Remarks: The colour of the specimen is white ( Fig. 7A, C), and distinct chromatophores were only found in the ventral and dorsal head surfaces next to each eye. While it can be argued that this colour could have been the effect of being partially digested or of being preserved for a long period, it is true that (i) the skin was intact almost completely in well-preserved body parts; (ii) some chromatophores were present in the skin near the eyes, which was not distinctly less digested than in the remaining body; and (iii) other specimens collected from sperm whales stomach contents by the same author (Malcolm Clarke, 1913–2013), and kept in the same collection (one of which since the 1960s) and most likely under the same conditions, including some individuals with signals of longer digestion times, showed good preservation of both chromatophores and photophores. Therefore, the pale colour of this specimen and the absence of photophores most likely represent the true condition of the species.

The fins and tentacles are broken and, therefore, are not included in the description. The beak pigmentation has probably been altered due to the action of the digestive enzymes and acidic environment of the sperm whale stomach.
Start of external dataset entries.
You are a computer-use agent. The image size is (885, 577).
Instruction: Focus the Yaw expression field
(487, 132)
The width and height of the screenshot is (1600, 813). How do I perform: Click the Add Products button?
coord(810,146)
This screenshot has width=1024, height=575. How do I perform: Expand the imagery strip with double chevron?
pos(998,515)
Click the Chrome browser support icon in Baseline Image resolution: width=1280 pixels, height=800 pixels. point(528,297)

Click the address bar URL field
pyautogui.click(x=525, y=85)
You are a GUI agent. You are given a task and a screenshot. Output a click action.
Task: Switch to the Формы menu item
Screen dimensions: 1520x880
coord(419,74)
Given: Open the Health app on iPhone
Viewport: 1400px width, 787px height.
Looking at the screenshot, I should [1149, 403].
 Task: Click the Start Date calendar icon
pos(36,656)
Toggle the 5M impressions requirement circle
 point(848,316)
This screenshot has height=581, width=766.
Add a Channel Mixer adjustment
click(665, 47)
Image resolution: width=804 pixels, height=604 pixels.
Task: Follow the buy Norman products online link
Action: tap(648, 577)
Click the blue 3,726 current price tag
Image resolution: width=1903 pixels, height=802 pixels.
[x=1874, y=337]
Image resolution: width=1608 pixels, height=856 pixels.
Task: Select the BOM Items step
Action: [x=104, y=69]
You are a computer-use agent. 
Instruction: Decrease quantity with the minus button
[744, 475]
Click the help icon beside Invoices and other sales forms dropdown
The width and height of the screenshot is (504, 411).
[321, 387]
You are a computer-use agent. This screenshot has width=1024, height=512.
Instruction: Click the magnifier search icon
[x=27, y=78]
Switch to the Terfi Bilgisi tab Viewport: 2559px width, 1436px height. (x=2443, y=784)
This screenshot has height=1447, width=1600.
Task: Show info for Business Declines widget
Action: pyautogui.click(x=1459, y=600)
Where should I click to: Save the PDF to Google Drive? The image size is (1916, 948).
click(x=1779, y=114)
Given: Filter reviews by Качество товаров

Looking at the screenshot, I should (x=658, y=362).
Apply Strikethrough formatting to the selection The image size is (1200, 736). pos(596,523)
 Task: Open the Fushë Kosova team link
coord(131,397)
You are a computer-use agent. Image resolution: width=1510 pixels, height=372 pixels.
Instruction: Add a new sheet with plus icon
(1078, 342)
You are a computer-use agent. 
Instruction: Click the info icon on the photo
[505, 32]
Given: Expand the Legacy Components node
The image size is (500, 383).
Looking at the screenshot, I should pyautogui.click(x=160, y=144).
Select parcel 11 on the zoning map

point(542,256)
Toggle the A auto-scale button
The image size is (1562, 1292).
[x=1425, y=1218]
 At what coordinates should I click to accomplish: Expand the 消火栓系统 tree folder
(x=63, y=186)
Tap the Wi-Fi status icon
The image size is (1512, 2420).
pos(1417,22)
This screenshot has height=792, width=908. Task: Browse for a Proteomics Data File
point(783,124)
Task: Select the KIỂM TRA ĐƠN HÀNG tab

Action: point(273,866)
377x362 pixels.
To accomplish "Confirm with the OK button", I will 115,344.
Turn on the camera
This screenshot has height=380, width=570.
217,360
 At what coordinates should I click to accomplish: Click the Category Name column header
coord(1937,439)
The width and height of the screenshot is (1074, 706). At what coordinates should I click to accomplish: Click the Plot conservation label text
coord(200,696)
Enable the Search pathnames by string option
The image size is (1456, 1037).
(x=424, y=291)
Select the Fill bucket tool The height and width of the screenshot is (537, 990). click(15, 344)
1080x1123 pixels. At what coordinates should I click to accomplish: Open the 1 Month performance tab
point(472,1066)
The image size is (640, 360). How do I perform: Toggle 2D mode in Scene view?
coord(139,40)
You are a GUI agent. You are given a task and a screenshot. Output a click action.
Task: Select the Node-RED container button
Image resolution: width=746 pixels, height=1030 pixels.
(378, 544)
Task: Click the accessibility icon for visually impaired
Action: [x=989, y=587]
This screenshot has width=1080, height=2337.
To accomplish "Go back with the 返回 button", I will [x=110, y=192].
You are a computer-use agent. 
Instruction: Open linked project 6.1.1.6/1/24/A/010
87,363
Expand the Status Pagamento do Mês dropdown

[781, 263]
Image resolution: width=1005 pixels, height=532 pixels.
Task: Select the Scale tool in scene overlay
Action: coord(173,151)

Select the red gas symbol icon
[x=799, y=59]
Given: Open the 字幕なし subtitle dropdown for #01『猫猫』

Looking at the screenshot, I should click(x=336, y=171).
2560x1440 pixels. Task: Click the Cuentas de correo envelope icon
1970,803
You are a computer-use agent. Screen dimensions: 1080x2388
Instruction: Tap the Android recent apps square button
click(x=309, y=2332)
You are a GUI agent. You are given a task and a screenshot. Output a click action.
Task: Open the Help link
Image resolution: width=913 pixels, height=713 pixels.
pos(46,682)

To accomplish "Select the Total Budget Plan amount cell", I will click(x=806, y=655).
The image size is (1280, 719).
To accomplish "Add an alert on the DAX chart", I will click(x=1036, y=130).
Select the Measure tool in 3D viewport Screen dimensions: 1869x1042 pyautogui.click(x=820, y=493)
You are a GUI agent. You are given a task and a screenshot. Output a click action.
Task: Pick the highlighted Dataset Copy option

The arm armature of M. poseidonii distantly resembles those present in octopoteuthid squids, with hooks with a main cusp and accessory claws (Kelly 2019). The accessory claws might provide an enhanced grip. Most of the internal organs of M. poseidonii were missing. Thus, the gut content was not examined. It must be noted that M. poseidonii differs from octopus squids in many characters, such as the presence of tentacles, absence of photophores, and the beak, arm hooks, and gladii morphology.